Ask HN: Best solution for hosting docker app - ciaoben

Hi, I am starting my path to the developer career. I&#x27;ve started using docker, it&#x27;s amazing and keep my work portable! I would like to know which is the best solution to host docker images for production. I&#x27;d prefer something more solid than DigitalOcean or other pay-per-use services!
======
puja108
If it's only about solidity DigitalOcean, AWS, and similar are ok for running
single-host instances of your dockerized apps. If you want to get into
clusters and scaling or are looking for a way to just take care of your
containers and not of the infrastructure anymore, there's not many ready-made
solutions, though. Amazon is working on ECS, and Google on GKE, but both are
in a very early invite only Alpha stage. Other than those two, there's
currently only us at Giant Swarm
([http://giantswarm.io/](http://giantswarm.io/)) afaik. If you're interested
you can register for an invite and if you contact me directly, I could get you
the actual invitation a bit faster.

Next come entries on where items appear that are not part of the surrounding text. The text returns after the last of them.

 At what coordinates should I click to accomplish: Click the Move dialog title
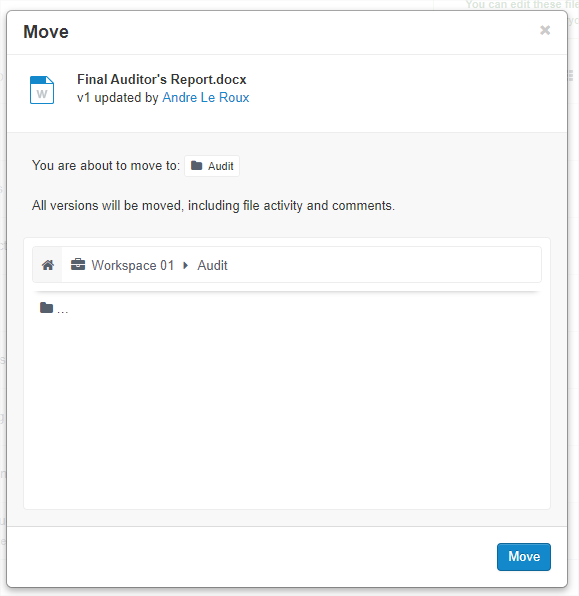click(x=46, y=32)
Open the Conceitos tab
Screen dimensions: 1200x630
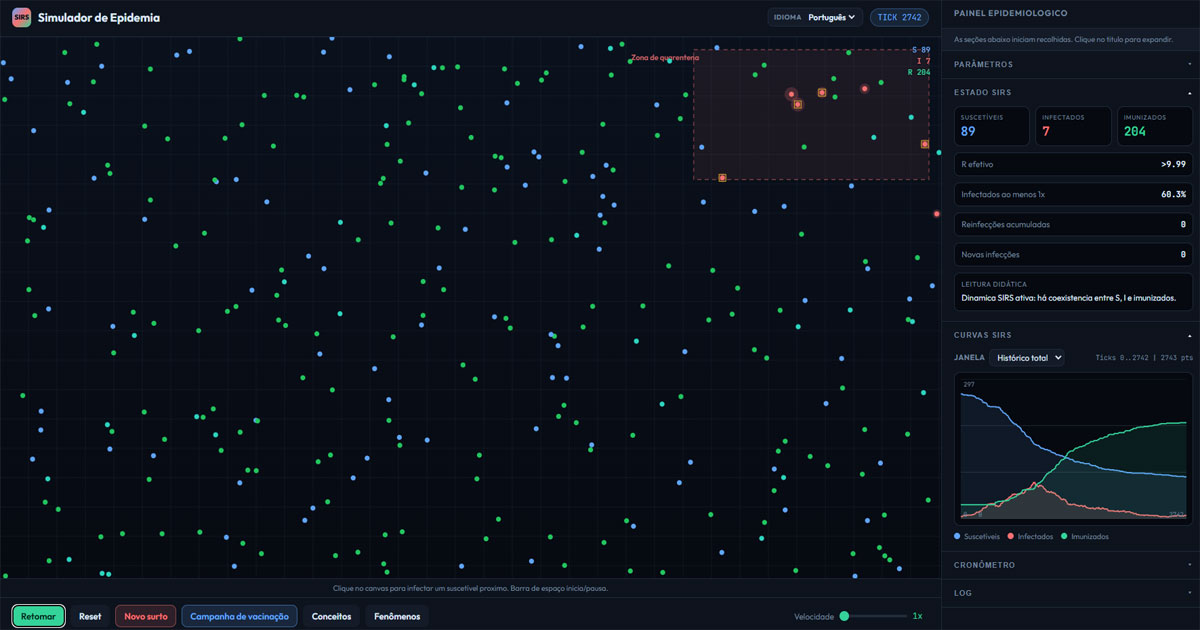tap(331, 616)
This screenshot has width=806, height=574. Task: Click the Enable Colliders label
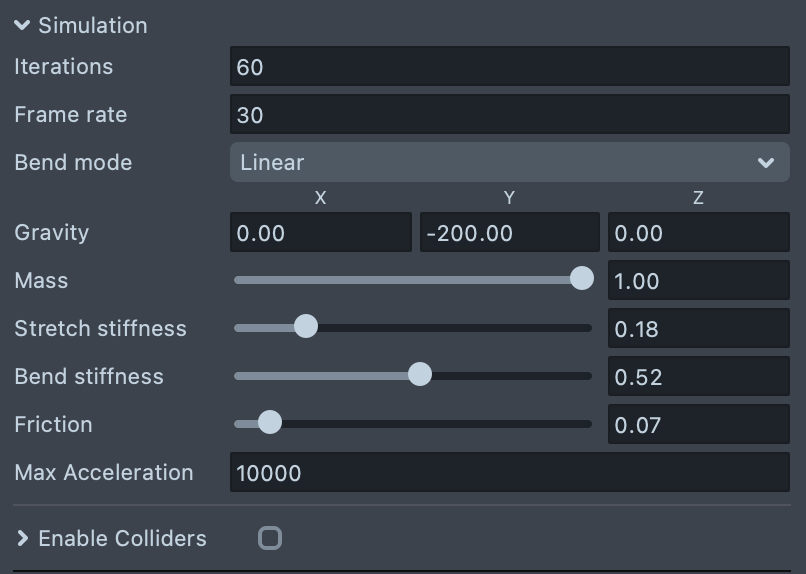[x=122, y=539]
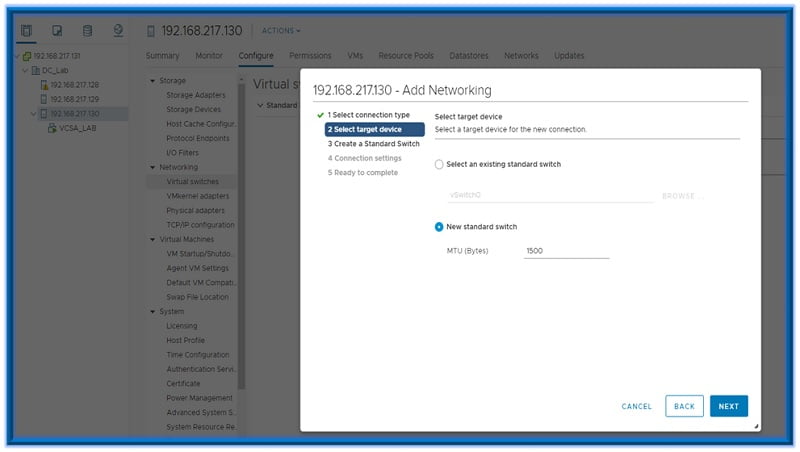Switch to the Permissions tab
The image size is (800, 452).
310,56
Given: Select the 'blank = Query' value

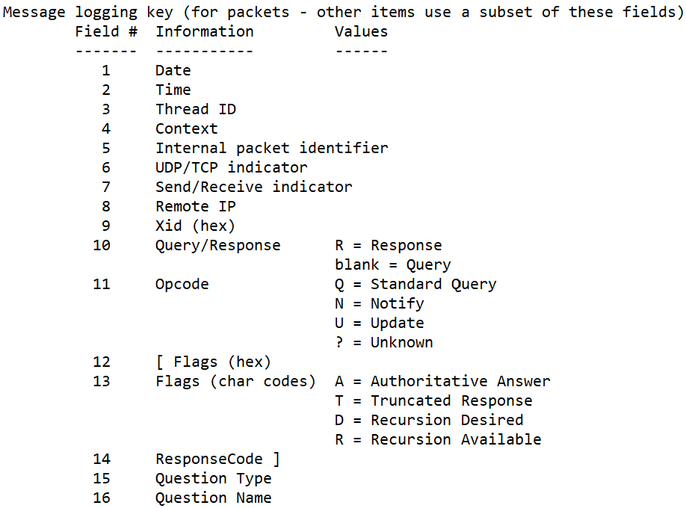Looking at the screenshot, I should (x=393, y=265).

Also note that there's quite a lot of
self-service solutions based on Mesos or Kubernetes, but then you're back at
managing your infrastructure yourself again and you still have to book
DigitalOcean or Amazon Servers.

------
trcollinson
Can you please elaborate on what you mean by "more solid than DigitalOcean or
other pay-per-use services"? I would dare say that DigitalOcean, AWS, Google
Cloud, and the like are quite solid and a great, cost efficient solution for
hosting a production application. They are also quite easy to use with docker
containers.

------
Gigablah
DigitalOcean is pretty solid so far. I've been monitoring uptime on my
instances for a year and while a relatively new datacenter like Singapore was
unstable for a while, I haven't gotten any alerts for the past few months.